“Mo Gobnat from Muscraige Mitaine, i.e. a sharp-beaked nun,
Ernaide is the name of the place in which she is.
Or Gobnat of Bairnech in Món Mór in the south of Ireland,
and of the race of Conaire she is; a virgin of Conaire’s race”
Note to the Félire Óengusso, tr. Whitley Stokes, p. 73
I have a new place on my list of places that I’d love to visit ... so many of them are sacred places, and so many are in Ireland! This one fits both of those categories – Baile Bhúirne, also known as Balleyvourney, County Cork, where the statue, home, grave, and sacred well of Saint Gobnait still receive pilgrims and petitioners.
Saint Gobnait is the patroness of bees and bee keepers, and today, February 11, is her feast day! She’s also known by a few other names; Saint Gobnata, Gobnet, Gobeneta, Mo Gobnat, Abigail, Deborah.
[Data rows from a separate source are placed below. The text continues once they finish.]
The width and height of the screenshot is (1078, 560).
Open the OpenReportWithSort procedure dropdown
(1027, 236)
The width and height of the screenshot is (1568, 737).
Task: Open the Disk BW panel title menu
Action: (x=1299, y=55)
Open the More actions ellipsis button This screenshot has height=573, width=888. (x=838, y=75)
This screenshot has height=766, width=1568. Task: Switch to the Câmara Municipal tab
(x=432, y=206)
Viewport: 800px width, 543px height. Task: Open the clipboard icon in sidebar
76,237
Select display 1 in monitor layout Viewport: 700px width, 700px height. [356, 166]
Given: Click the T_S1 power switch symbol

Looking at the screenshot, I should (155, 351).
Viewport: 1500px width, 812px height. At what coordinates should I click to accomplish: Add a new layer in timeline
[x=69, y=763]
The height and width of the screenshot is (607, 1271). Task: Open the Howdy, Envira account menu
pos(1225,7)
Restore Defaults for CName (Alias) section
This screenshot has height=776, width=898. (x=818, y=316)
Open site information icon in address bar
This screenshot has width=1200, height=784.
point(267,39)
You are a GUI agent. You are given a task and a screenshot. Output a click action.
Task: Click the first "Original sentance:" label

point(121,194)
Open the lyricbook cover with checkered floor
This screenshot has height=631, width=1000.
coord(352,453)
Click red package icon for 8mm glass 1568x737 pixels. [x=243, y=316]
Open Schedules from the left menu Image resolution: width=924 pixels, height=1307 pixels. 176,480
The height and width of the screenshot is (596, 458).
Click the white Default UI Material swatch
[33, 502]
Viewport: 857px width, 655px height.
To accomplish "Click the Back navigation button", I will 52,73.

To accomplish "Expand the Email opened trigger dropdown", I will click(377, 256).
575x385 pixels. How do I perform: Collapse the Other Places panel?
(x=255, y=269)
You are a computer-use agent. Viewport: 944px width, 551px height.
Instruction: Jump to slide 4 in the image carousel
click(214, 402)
It is believed that St. Gobnait was born around the 5th or 6th century. She fled family feuds at her home and found herself on the island Inis Oírr, where she received a divine message in the form of an angel. The angel told her to seek the place where she was meant to be, and she would know it by seeing nine white deer grazing there.
You can trace her travels by all of the places named after or dedicated to her memory. Inis Oírr has an early medieval oratory called Cill Ghobnait, there’s Dún Chaoin in West Kerry, and also St Debora’s Well in County Limerick. Gobnait spied the nine white deer grazing when she reached Baile Bhúirne and began her work with the help of the monastery under St. Abban who was already established there (Abban is also associated with bees).
While her focus was on pastoral work such as tending her hives, healing the sick, and founding a religious community for women, Saint Gobnait was not just a placid nun, oh no. Excavations of her home have found that she was also a metal worker, smithing and smelting. There are also legends of her setting swarms of bees on forces attempting to invade Balleyvourney, causing the swollen and stung invaders to return the cattle they stole before they fled.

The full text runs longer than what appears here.